◆ Challenge 1:
Update the text on hair-covering and modesty by giving again the part that opens with the words containing "Although modesty as" and closes with "commandment for women.", with "humility" changed to "restraint".

◆ Text section:
## Begin

Later commentators, namely Rabbi Israel Meir Ha-Cohen (Hafetz Hayim, author of the Mishna Brurah around 1850) and Rabbi Yehiel Halevi Epstein (author of the Aruch ha-Shulchan, end of the nineteenth century), took opposing stands in relation to the question of a man praying in the presence of a married woman with no haircovering. The Mishna Brurah holds that immodesty in relation to a man praying is an objective standard irrespective of the current practices of the day. "Even if it is customary for such a woman and her woman friends in that place to go about bare-headed in the market place as is the way of wanton women, it is forbidden [to recite shema in her presence] (Mishna Brurah, Orach Hayim 75:10). Aruch ha-Shulchan (75:7) decries the bad habits of the time, but states that one can pray in front of women with uncovered hair because now hair is not considered to be immodest for the purposes of prayer. Aruch ha-Shulchan is drawing on the sources that we have mentioned that give weight to the practices of the time and that refer to a sense of modesty that is socially construed and not objective. (18) Further perhaps we need to argue that the Aruch ha-Shulchan does not understand hair-covering as an issue of modesty but rather as an issue of avoiding disgrace of a woman which would not be relevant if all women uncover their heads in a given society.
Although modesty as an ideal, like humility, is generally understood to apply equally to women and men, sexual modesty is primarily represented as a practice by women to prevent men from sinning or being distracted in their service of God. (19) The representation of woman as the agent of male sexual distraction makes women responsible for male behaviour, instead of making men responsible for their own behaviour. Women are not addressed as religious subjects but as potential religious threats or objects. Women's objecthood becomes the basis of their subjectivity--contemporary modest dress has often become the paramount religious commandment for women.
The narrative and mystical dimension
Rabbinic literature, most notably the Talmud, presents an immaculately woven text of legal and narrative fibres alike. At times the narrative material represents a critique of the values represented in the legal discussion, at times the narrative material adds moral weight to the legal discourse. No topic under the scrutiny of the rabbis is without this enigmatic dance of law and narrative, halakha and aggada. Alongside the legal discussion about women's hair-covering is the aggadic and mystical imagery. The Talmud tells of a woman named Kimhit who had seven sons, all of whom eventually served as High Priests. The sages asked her: "What have you done to merit thus?" She replied: "Throughout the days of my life the beams of my house have not seen the plaits of my hair." They responded to her in a somewhat unexpected and ambiguous way: "There were many who did likewise and did not succeed" (BT Yoma 47a). Kimhit represents a woman who has gone beyond the letter of the law as it is spelled out in the Talmud itself. She attributes her good fortune to her act of hair-covering inside the house all the time as well as outside. The sages' response is ambiguous. They could be saying that there are many women who cover all their hair in the same way yet do not receive such rewards. Therefore one should be careful of performing religious acts with a reward in mind. (20) On the other hand the sages could be subtly undermining her practice and discouraging women from taking on too many strictures upon themselves so that they forget what the real basic requirements are. Despite a more ambiguous critical reading it should also be noted that this example of Kimhit is used in some religious circles today as an inspiration towards total and constant hair-covering.

## End

◆ Input for this task:

## Begin

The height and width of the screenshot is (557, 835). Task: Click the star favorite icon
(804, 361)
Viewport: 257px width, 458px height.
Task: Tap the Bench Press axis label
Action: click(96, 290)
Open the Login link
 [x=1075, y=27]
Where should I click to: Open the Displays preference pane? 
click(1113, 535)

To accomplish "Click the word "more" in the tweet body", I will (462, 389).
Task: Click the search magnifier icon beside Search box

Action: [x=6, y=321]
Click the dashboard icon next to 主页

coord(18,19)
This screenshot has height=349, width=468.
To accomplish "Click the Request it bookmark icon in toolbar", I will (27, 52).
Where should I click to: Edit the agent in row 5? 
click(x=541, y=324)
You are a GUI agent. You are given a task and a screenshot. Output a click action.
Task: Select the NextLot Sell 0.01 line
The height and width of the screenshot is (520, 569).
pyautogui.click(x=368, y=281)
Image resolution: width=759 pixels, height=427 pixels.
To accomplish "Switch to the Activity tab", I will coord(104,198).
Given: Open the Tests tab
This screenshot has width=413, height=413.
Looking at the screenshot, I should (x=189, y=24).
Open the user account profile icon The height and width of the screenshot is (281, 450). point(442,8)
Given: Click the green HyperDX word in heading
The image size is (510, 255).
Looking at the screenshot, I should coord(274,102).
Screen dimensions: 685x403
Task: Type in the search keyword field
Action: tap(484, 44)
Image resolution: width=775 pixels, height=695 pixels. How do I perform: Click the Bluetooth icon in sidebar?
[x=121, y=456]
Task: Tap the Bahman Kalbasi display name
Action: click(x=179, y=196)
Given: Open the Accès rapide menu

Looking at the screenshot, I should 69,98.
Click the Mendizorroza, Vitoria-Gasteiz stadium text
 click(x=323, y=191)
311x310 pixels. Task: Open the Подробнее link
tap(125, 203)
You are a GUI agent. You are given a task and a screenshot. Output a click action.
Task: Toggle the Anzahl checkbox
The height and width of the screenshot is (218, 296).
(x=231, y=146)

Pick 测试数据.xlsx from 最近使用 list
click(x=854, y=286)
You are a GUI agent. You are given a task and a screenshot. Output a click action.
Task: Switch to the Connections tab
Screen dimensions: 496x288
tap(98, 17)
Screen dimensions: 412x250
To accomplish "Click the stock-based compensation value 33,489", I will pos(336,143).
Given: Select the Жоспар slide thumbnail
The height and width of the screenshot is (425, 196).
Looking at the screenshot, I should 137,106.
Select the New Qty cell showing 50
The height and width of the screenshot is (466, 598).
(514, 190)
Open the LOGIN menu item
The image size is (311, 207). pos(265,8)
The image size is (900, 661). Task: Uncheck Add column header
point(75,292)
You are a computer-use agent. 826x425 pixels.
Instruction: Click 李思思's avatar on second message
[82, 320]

## End

◆ Challenge 2:
Print the records exactly from their first line through the line containing "[x=1075, y=27]", including both ends.

◆ Exercise result 1:
Although modesty as an ideal, like restraint, is generally understood to apply equally to women and men, sexual modesty is primarily represented as a practice by women to prevent men from sinning or being distracted in their service of God. (19) The representation of woman as the agent of male sexual distraction makes women responsible for male behaviour, instead of making men responsible for their own behaviour. Women are not addressed as religious subjects but as potential religious threats or objects. Women's objecthood becomes the basis of their subjectivity--contemporary modest dress has often become the paramount religious commandment for women.

◆ Exercise result 2:
The height and width of the screenshot is (557, 835). Task: Click the star favorite icon
(804, 361)
Viewport: 257px width, 458px height.
Task: Tap the Bench Press axis label
Action: click(96, 290)
Open the Login link
 [x=1075, y=27]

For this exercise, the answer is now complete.